Four of the eight pedestrian deaths on I-35 this year have occurred in the past three weeks.
On Tuesday around noon, a man ran across the highway near Oltorf Street in South Austin and was hit by a pickup that was pulling a utility trailer, police said. The man was pronounced dead at the scene.
The pickup’s driver and several witnesses stayed at the scene after the man was struck, and police don’t plan to file charges against the driver.
The segment of highway where he attempted to cross had a bridge with a sidewalk nearby. Police said they were unsure why the man, estimated to have been in his 40s, ran onto the interstate.
Chris Arnold, who is homeless and sleeps near Oltorf and I-35, said he believes the man who died was a homeless friend of his who camped nearby.
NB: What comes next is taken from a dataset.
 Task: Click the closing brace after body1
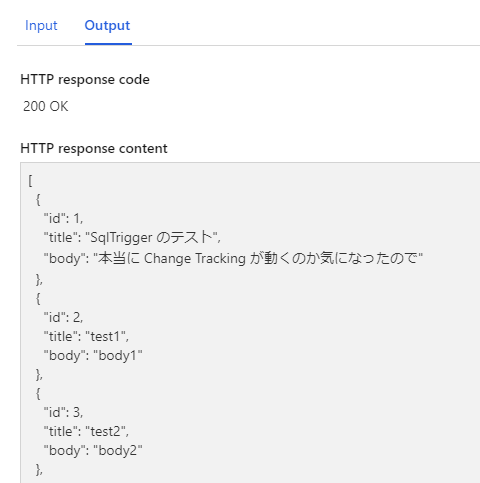[x=39, y=375]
Arnold didn’t see the crash but believes the victim was his friend based on the accounts of others who witnessed the incident.
Arnold said his friend was acting erratically a couple of hours before the crash. The two occasionally would sit on the slope under the bridge, but they would never cross the highway, Arnold said.
On Thanksgiving Day, a woman died after she tried to cross I-35 near Rundberg Lane around 6:45 p.m., police said.
“Do not cross I-35. It’s not safe,” Austin police officer Demitri Hobbs told the American-Statesman at the time. With speed limits on the highway from 55 to 70 mph in Austin, he said, “you just can’t win against that.”
On Nov. 23, around 3:30 a.m., a person was hit and killed while trying to cross I-35 near Slaughter Lane.
And on Nov. 16, a man died after he was hit by a vehicle around 6 a.m. on southbound I-35 near U.S. 290 in Northeast Austin, police said.
On Nov. 21, a group of people marched through downtown and South Austin to memorialize those who were killed in traffic crashes.
“If we considered traffic deaths as a type of cancer, it would be the fifth-deadliest cancer,” said Jay Crossley, who was previously the executive director of the urban planning nonprofit Houston Tomorrow and now lives in Austin.
Crossley attended the walk and spoke about how streets need to be better designed to protect people.
“Every single day in Texas, two families have to learn how to cope with the death of a loved one because of a speed-related crash,” Crossley said.